= Collected data entries =
/---

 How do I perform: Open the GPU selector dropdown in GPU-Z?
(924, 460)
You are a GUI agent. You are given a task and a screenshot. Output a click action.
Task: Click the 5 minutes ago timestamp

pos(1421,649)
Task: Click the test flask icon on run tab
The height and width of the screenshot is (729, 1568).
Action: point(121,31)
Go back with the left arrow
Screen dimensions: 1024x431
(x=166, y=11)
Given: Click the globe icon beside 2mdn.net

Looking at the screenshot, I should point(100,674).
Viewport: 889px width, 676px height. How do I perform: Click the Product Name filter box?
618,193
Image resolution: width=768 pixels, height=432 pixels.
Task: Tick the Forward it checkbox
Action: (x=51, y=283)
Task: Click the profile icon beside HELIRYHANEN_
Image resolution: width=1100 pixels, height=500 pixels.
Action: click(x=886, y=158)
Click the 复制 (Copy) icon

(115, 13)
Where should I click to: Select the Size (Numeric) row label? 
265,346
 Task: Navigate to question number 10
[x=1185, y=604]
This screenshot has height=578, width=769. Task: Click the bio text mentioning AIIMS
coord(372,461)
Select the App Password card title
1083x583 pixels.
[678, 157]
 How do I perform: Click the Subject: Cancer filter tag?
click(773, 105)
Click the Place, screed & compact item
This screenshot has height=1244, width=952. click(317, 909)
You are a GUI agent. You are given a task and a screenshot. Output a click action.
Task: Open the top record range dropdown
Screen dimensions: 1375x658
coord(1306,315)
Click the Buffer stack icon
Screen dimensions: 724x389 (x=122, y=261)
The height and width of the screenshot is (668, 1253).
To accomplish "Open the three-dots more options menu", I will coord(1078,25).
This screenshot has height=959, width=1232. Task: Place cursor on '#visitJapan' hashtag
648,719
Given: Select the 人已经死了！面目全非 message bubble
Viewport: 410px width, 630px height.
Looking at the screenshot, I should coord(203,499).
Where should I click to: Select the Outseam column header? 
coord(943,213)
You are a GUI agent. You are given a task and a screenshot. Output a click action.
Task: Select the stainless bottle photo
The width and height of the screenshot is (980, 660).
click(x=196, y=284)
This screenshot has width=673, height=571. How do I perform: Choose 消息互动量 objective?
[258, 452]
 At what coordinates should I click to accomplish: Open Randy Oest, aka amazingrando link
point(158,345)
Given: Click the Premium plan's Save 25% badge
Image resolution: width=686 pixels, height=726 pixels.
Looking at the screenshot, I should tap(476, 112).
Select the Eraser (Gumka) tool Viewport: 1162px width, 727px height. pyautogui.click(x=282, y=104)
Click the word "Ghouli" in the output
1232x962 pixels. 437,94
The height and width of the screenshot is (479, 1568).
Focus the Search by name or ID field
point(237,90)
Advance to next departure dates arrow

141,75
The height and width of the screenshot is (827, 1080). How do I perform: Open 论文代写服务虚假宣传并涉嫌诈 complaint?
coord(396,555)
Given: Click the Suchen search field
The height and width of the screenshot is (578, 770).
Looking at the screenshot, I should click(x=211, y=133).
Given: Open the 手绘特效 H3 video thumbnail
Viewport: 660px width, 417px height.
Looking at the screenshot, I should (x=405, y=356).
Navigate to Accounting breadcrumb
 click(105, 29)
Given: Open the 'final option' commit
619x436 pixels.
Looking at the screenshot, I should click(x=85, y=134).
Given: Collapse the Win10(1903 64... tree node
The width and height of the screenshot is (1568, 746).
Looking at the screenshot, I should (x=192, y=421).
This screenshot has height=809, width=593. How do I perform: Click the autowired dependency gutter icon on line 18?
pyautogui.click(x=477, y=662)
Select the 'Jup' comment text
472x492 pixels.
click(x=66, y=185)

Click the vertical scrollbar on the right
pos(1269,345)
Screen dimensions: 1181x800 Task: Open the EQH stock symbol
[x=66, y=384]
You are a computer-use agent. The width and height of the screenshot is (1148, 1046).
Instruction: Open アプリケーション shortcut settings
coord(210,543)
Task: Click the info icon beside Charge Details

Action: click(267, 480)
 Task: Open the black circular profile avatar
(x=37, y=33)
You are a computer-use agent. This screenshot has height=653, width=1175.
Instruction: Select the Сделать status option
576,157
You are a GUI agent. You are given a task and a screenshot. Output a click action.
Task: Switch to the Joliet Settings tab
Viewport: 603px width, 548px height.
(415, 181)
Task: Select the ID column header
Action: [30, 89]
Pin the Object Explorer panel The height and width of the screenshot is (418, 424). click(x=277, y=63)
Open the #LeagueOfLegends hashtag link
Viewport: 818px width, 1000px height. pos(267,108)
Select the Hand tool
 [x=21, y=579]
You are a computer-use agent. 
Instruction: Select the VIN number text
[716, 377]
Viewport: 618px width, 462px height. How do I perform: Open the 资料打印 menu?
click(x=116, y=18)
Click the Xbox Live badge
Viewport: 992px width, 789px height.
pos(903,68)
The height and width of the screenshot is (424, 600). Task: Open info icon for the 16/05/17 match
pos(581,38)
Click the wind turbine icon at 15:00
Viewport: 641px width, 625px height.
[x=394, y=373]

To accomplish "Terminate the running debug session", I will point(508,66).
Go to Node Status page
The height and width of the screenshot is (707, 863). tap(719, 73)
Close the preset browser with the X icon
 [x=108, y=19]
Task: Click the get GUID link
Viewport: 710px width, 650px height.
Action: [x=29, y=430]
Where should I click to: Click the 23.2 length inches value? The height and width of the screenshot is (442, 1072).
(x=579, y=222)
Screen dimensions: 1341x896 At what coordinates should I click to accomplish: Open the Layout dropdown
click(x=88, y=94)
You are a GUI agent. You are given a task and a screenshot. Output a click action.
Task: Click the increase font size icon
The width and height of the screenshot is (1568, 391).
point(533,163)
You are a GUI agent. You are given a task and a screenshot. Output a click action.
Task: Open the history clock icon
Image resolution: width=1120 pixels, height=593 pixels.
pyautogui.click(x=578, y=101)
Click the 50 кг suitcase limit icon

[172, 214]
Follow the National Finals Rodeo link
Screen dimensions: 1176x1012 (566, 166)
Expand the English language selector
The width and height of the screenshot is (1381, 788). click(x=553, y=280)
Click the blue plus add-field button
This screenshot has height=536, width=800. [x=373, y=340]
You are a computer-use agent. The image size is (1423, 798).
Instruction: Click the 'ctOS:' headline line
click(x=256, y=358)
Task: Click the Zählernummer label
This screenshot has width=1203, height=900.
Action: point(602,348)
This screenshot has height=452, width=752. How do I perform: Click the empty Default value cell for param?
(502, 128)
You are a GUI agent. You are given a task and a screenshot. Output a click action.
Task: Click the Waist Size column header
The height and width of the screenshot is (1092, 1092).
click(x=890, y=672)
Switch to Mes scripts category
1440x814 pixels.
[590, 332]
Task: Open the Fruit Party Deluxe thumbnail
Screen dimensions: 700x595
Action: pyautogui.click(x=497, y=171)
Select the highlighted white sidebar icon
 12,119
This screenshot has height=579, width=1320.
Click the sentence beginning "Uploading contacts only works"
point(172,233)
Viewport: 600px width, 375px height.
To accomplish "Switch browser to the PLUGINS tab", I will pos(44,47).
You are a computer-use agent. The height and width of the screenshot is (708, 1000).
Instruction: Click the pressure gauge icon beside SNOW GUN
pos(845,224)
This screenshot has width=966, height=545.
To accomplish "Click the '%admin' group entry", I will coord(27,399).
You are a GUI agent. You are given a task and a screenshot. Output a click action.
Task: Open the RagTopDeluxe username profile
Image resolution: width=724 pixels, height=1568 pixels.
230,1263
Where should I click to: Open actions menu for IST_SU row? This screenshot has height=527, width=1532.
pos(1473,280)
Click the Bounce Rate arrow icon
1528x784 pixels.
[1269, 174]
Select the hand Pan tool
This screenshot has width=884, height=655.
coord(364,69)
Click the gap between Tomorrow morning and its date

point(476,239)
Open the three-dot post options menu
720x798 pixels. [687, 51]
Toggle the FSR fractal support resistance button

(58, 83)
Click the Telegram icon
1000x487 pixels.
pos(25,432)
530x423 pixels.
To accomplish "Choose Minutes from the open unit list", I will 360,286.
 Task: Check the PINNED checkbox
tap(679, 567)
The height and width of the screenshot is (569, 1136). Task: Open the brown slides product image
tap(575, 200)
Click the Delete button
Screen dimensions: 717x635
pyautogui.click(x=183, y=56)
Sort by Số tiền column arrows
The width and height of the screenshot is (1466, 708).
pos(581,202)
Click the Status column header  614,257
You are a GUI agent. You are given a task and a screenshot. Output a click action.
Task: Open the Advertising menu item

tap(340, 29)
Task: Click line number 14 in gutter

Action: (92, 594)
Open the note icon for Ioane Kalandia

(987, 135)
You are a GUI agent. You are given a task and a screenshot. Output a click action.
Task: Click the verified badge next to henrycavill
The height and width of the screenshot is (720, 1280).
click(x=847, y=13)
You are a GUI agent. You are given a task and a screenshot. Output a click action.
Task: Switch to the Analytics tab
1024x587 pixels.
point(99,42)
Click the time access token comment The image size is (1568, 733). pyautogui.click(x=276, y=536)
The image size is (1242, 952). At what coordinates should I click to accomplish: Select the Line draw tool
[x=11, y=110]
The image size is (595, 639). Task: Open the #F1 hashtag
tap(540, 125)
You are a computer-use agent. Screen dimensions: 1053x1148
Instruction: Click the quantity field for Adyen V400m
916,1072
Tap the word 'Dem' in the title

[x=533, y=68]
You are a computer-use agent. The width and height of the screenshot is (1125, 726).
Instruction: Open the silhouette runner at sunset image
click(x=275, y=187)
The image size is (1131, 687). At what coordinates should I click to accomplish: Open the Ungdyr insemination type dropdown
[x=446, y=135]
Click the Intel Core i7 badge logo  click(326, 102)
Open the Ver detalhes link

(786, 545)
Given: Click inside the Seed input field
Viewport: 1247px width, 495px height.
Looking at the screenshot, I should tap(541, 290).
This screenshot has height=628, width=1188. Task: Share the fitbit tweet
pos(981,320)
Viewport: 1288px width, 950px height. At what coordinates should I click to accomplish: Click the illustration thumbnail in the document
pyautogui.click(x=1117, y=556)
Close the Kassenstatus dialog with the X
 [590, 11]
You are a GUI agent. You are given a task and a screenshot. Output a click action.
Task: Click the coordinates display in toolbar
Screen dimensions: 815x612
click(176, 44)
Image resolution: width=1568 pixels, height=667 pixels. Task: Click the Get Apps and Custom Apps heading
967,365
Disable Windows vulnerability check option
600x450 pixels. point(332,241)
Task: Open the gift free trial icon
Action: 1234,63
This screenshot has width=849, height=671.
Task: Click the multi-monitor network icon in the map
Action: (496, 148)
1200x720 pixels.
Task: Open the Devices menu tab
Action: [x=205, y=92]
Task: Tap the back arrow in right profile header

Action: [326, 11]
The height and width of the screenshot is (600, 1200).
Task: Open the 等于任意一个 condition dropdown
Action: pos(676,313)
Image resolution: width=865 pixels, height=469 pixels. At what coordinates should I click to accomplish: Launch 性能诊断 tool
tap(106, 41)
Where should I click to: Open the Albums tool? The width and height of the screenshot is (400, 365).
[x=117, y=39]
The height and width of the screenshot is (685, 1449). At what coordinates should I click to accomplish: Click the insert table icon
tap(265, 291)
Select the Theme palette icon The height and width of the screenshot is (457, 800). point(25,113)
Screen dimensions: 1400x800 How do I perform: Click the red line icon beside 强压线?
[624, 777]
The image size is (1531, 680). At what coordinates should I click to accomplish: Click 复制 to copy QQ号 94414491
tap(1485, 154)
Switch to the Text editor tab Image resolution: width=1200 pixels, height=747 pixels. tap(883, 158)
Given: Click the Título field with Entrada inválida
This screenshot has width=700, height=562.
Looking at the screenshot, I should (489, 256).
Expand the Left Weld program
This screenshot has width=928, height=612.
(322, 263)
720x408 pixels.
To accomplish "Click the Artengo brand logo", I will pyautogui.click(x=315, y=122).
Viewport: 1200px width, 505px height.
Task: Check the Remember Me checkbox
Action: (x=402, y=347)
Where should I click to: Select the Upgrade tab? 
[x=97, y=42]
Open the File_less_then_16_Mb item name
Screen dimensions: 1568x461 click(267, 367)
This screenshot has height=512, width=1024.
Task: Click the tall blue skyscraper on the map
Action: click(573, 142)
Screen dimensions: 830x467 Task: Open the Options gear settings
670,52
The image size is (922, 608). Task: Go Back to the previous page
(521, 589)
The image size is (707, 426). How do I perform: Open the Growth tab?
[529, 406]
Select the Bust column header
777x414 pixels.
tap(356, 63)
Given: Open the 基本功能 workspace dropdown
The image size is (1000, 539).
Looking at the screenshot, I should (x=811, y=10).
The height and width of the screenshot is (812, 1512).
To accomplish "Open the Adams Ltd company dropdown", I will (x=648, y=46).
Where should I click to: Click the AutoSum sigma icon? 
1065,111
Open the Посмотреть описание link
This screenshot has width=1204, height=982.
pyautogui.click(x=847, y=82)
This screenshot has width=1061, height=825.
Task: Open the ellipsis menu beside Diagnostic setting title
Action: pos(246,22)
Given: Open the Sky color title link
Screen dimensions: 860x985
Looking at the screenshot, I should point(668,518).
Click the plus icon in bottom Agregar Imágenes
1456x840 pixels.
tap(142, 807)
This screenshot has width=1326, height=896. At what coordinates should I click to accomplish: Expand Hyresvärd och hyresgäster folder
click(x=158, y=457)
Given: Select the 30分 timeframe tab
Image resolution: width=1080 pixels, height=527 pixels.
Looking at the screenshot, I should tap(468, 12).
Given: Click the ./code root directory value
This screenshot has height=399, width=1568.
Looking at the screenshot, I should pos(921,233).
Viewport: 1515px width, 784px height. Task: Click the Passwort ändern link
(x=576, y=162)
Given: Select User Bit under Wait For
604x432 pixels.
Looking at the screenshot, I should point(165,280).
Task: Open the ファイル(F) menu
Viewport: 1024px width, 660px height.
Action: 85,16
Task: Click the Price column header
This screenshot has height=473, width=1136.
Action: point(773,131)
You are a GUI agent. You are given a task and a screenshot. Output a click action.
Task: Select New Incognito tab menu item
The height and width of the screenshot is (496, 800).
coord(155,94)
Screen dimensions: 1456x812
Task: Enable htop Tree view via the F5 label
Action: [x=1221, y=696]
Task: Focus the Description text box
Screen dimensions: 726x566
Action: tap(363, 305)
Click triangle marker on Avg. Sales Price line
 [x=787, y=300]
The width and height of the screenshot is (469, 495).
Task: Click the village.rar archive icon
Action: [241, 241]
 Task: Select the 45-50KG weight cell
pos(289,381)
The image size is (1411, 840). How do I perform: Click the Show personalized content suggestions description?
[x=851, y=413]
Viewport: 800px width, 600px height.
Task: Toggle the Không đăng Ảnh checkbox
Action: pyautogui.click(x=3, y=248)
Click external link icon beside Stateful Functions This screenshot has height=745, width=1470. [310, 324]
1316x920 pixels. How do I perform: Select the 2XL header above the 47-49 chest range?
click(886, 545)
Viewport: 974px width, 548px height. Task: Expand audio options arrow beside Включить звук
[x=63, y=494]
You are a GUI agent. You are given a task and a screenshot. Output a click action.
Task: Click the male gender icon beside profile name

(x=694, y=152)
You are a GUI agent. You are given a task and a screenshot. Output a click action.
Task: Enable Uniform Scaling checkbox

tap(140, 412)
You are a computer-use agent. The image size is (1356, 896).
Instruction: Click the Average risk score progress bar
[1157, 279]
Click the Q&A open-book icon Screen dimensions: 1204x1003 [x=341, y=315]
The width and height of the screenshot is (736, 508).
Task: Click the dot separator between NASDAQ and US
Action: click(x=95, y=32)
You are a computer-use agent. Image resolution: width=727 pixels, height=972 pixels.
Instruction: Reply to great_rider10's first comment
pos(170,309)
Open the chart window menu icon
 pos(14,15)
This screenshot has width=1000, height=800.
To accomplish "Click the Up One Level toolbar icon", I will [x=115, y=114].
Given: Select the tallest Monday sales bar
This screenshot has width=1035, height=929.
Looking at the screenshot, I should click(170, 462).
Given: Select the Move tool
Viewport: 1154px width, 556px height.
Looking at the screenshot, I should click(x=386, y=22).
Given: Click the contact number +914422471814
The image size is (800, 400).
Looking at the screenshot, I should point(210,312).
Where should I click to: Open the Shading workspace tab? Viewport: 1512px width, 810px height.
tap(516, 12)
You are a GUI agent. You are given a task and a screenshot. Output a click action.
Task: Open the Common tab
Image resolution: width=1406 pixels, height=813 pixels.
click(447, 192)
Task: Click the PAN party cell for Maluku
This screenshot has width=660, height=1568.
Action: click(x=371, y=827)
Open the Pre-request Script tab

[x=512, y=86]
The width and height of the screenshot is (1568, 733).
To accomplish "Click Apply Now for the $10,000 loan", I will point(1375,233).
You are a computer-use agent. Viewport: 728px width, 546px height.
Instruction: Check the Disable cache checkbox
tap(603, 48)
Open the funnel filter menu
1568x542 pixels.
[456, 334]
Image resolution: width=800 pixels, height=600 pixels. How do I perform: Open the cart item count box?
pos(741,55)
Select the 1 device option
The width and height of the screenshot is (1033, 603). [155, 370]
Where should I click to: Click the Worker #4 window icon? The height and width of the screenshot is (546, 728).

\---

= What you have to do =
Only one number is expected: the count of lines in the entries holding the string "toolbar".

= Solution to this task =
2